Medina and Barajas are currently in the process of coordinating the actions discussed at the meeting. Mainly, they hope to manifest these ideas in a teach-in next semester, led by professors and students.

“We were thinking about a panel where every student or professor takes a look at a specific issue, how the war on drugs has played into this, state-sanctioned violence, economic policies, gun laws,” said Barajas.

“I think it goes from everything from perception to action so your perception of what’s going on sort of contributes to the bigger narratives of how we’re discussing these issues,” said Medina. “So trying to get people not to perceive this as an isolated or exterior issue but as something that as a country that we’re living in, that we’re part of, has had a huge role in contributing to factors that have exacerbated this state-sanctioned violence.”

Martinez had a similar perspective.

“Given Swarthmore’s long-standing tradition of civic and social engagement, we cannot remain oblivious to the thousands of people who are disappeared and killed every year in Mexico,” he wrote. “Let’s be reminded of the tragic symbol behind the Ayotzinapa tragedy: These forty-three college students were studying to become elementary teachers and improve literacy in impoverished rural communities.”

Ways to act in response, according to Barajas and Medina, range from how students approach the issue and discuss it with friends or family to how they vote.

The two expressed gratitude to Martinez and other professors in the Spanish department and staff members of the Language Resource Center for their support help with media.

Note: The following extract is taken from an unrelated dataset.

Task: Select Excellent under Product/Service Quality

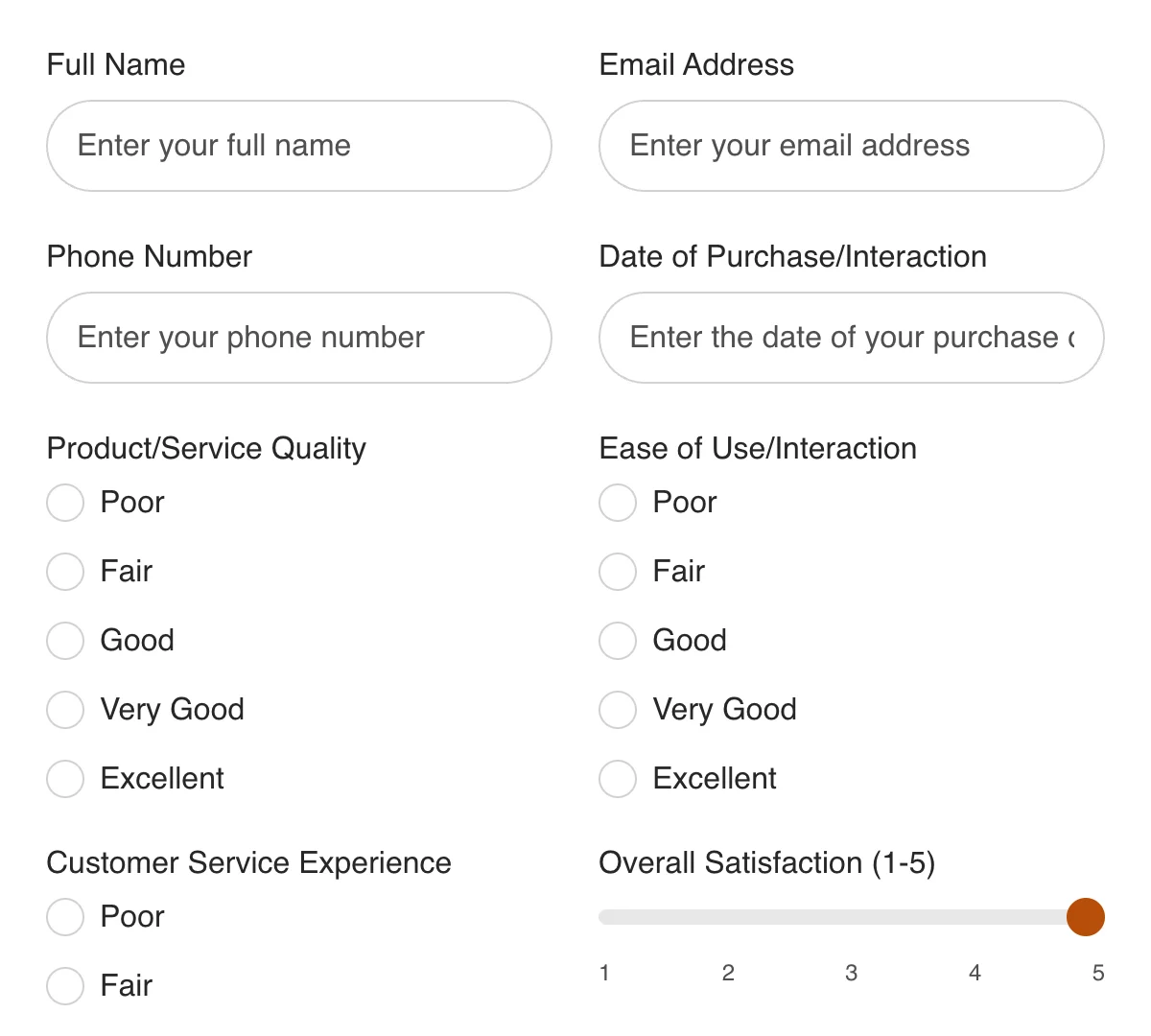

“Even though I wish more people would have shown up to the actual event, it was definitely a very heartwarming experience to have people reach out and want to participate in organizing from different aspects of campus,” said Medina.

2 Comments

  1. Queridos Alejandra y Uriel:
    Thanks for bringing awareness of this painful fact. For those who know and love México: geography, history, literature, art, music, food … is uneasy to comprehend this act.
    Thinking about those students and their families, there is a phrase that comes up to my mind; “Nuestra muerte ilumina nuestra vida. Si nuestra muerte carece de sentido, tampoco lo tuvo nuestra vida…””Our death lights up our life. If our death lacks of meaning, neither had it our life…” Octavio Paz – The Labyrinth of Solitude and Other Writings.